**To do:**
Copy the listing out in full. Keep every word as it is.

···

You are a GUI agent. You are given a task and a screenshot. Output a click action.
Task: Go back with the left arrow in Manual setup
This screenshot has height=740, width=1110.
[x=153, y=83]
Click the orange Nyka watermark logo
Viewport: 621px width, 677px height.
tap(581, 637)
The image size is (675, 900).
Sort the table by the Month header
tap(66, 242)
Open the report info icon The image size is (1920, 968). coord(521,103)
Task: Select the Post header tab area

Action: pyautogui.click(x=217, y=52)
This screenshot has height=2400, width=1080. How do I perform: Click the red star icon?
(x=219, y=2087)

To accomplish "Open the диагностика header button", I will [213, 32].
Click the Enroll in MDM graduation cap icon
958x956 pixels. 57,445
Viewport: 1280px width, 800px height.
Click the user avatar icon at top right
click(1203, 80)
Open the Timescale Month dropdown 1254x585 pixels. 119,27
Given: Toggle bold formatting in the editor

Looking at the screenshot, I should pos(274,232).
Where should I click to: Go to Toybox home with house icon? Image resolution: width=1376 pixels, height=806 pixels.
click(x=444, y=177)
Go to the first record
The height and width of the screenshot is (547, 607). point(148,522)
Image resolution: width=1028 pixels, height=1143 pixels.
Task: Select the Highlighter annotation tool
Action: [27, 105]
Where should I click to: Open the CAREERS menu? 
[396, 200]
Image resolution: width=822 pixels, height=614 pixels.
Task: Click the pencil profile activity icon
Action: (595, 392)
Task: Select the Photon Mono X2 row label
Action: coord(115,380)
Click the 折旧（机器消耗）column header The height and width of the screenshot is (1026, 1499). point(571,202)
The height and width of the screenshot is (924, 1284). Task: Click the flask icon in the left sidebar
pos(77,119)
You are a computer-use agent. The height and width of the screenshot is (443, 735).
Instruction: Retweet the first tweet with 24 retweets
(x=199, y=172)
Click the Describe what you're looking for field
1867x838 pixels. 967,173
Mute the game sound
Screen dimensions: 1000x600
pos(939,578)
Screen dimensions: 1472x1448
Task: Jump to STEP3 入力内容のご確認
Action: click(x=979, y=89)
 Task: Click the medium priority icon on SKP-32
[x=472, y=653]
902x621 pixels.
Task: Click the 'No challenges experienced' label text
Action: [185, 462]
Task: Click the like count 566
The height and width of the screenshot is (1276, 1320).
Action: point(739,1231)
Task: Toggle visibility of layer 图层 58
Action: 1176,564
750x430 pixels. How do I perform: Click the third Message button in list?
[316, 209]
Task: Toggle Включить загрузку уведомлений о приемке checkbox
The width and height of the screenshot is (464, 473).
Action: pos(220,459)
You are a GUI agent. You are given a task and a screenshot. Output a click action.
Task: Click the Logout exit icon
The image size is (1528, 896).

···

**Answer for this exercise:**
You are a GUI agent. You are given a task and a screenshot. Output a click action.
Task: Go back with the left arrow in Manual setup
This screenshot has height=740, width=1110.
[x=153, y=83]
Click the orange Nyka watermark logo
Viewport: 621px width, 677px height.
tap(581, 637)
The image size is (675, 900).
Sort the table by the Month header
tap(66, 242)
Open the report info icon The image size is (1920, 968). coord(521,103)
Task: Select the Post header tab area

Action: pyautogui.click(x=217, y=52)
This screenshot has height=2400, width=1080. How do I perform: Click the red star icon?
(x=219, y=2087)

To accomplish "Open the диагностика header button", I will [213, 32].
Click the Enroll in MDM graduation cap icon
958x956 pixels. 57,445
Viewport: 1280px width, 800px height.
Click the user avatar icon at top right
click(1203, 80)
Open the Timescale Month dropdown 1254x585 pixels. 119,27
Given: Toggle bold formatting in the editor

Looking at the screenshot, I should pos(274,232).
Where should I click to: Go to Toybox home with house icon? Image resolution: width=1376 pixels, height=806 pixels.
click(x=444, y=177)
Go to the first record
The height and width of the screenshot is (547, 607). point(148,522)
Image resolution: width=1028 pixels, height=1143 pixels.
Task: Select the Highlighter annotation tool
Action: [27, 105]
Where should I click to: Open the CAREERS menu? 
[396, 200]
Image resolution: width=822 pixels, height=614 pixels.
Task: Click the pencil profile activity icon
Action: (595, 392)
Task: Select the Photon Mono X2 row label
Action: coord(115,380)
Click the 折旧（机器消耗）column header The height and width of the screenshot is (1026, 1499). point(571,202)
The height and width of the screenshot is (924, 1284). Task: Click the flask icon in the left sidebar
pos(77,119)
You are a computer-use agent. The height and width of the screenshot is (443, 735).
Instruction: Retweet the first tweet with 24 retweets
(x=199, y=172)
Click the Describe what you're looking for field
1867x838 pixels. 967,173
Mute the game sound
Screen dimensions: 1000x600
pos(939,578)
Screen dimensions: 1472x1448
Task: Jump to STEP3 入力内容のご確認
Action: click(x=979, y=89)
 Task: Click the medium priority icon on SKP-32
[x=472, y=653]
902x621 pixels.
Task: Click the 'No challenges experienced' label text
Action: [185, 462]
Task: Click the like count 566
The height and width of the screenshot is (1276, 1320).
Action: point(739,1231)
Task: Toggle visibility of layer 图层 58
Action: 1176,564
750x430 pixels. How do I perform: Click the third Message button in list?
[316, 209]
Task: Toggle Включить загрузку уведомлений о приемке checkbox
The width and height of the screenshot is (464, 473).
Action: pos(220,459)
You are a GUI agent. You are given a task and a screenshot. Output a click action.
Task: Click the Logout exit icon
The image size is (1528, 896).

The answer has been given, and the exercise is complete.